DEVELOPING CULTURAL LITERACY
The communications students enrolled in Digital Foundations are not film students. Many use video capabilities on their cameras or cell phones for the first time while creating media for this assignment. In class, we reflect on the aesthetics of the original video. In order to respond to this assignment, the student must reference something in the original video. As ruled by both the Campbell (otherwise known as the 2Live Crew case) and Mattel, Inc. v. Walking Mountain Prods. cases, Mark Sableman reminds us, “One cannot parody an original without copying enough of the original to bring it to mind” (Mark Sableman, “Artistic Expression Today: Can Artists Use the Language of our Culture?” 52 St. Louis L.J. 187, 2007, 8). Simply placing the song Let’s Go Crazy as background music to borrowed visuals without adding criticism, or clearly expressing the transformative concept of the creative endeavor leads to mimicry or abstraction. Students are directed away from mimicry, and towards the creation of a new work that effectively communicates a new idea. Henry Jenkins writes, “More and more literacy experts are recognizing that enacting, reciting, and appropriating elements from preexisting stories is a valuable and organic part of the process by which children develop cultural literacy” (Henry Jenkins, Convergence Culture, NY: New York University Press, 2006, 177).

Let’s Go Crazy Elevator repositions the actors in an elevator.

Let’s Go Crazy Big Boys always gets a laugh the classroom.

READING THE ORIGINAL In the original movie, the person holding the camera is made known when the narrator speaks into the microphone. She says, “What do you think of the music?” at 5 seconds, and she laughs at 25 seconds.
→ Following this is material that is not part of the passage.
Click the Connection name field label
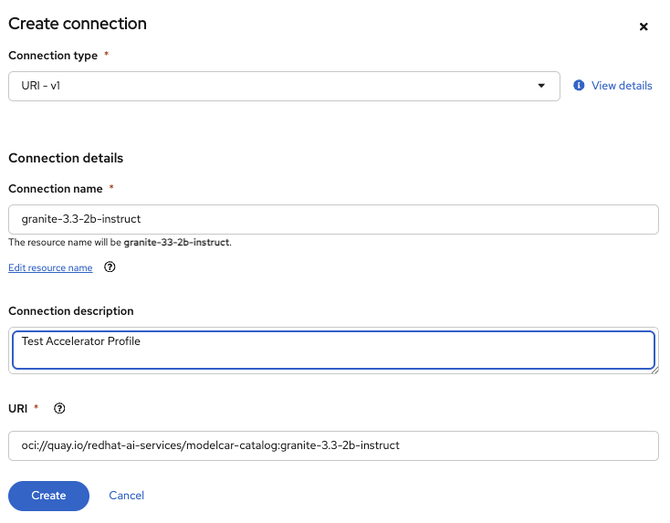Image resolution: width=670 pixels, height=523 pixels. [x=55, y=188]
There are two characters - Holden, dressed in red, bobs up and down while another child wheels a play stroller in circles around him. The home video is made in a kitchen. The lighting is indoor lighting (in opposition to studio lighting). We do not know what time of day it is or the relationship between the child running around Holden, the camera person, and Holden. We know that Stephanie is Holden's mother (because we have read articles about the court case in class), and we assume Stephanie is holding the camera since she posted the video.
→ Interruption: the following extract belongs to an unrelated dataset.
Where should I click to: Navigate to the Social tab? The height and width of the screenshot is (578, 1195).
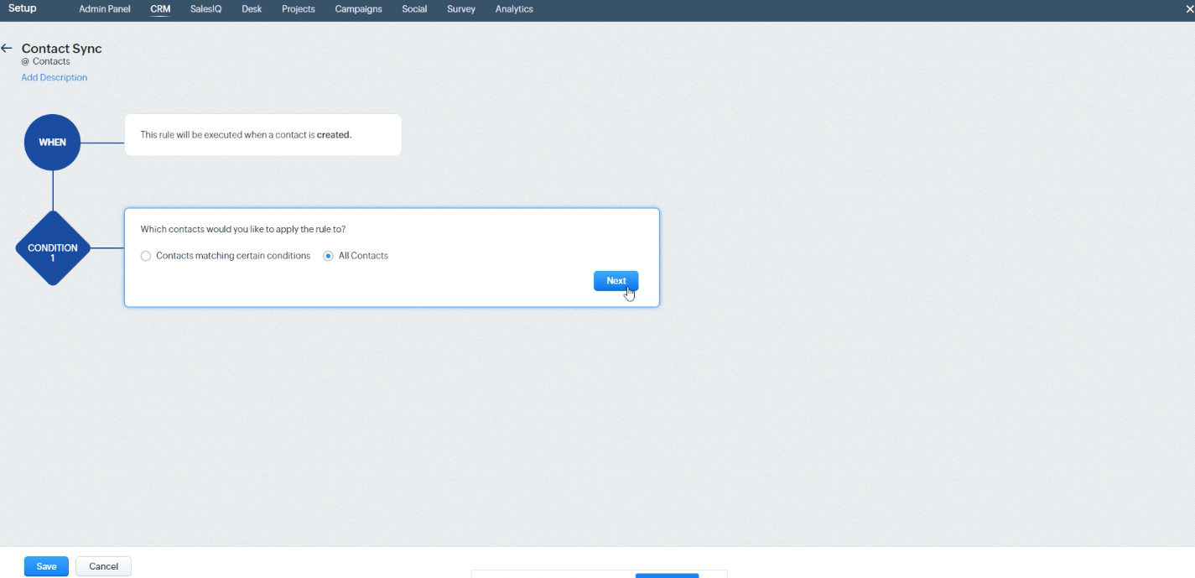click(414, 9)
PLAN YOUR SCRIPT This is a lot of audio and visual information. Before responding to the assignment, students determine if they will include the same dialog in their version of the remix, if the audio track is repeated, the identity of the speaking person, and the nature of his or her relationship to the characters or the camera person? Is the speaker seen in the video or heard from an off-camera position? Will the video be made using indoor lighting? Are there two characters? Are the characters children, adults, machines, animals, dolls, or something else? Will someone be dressed in red? Will a character be seen pushing an object? Will a second character make circles around the first?
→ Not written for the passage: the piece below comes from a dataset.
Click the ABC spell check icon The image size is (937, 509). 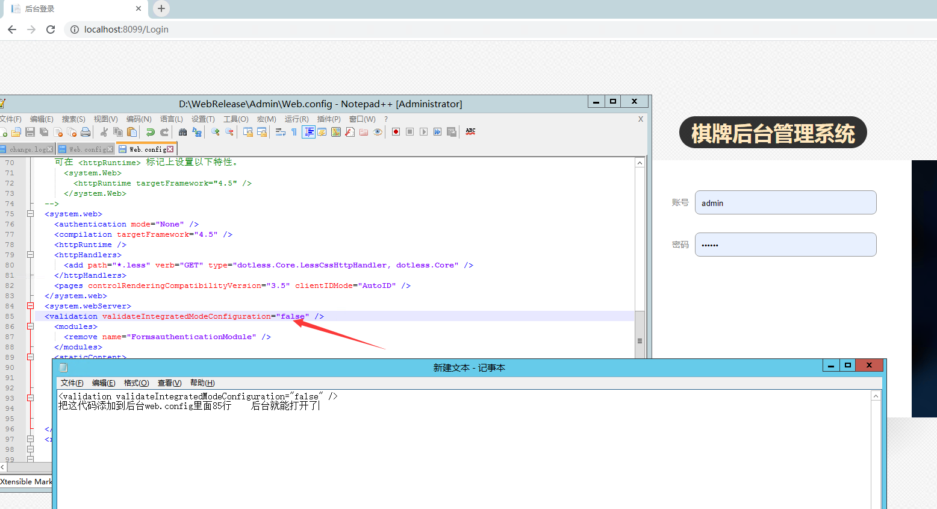click(x=470, y=131)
Students include a warning at the beginning of their videos claiming that the parody is protected by fair use. The warning, downloaded as a still-screen shot from “A Fair(y) Use Tale,” shares the same aesthetic treatment as the FBI warning common to traditional film media. Although the warning was created by someone else, it is fitting that each videos begins with a visual parody of the design common to the film industry used for expressing traditional copyright literature.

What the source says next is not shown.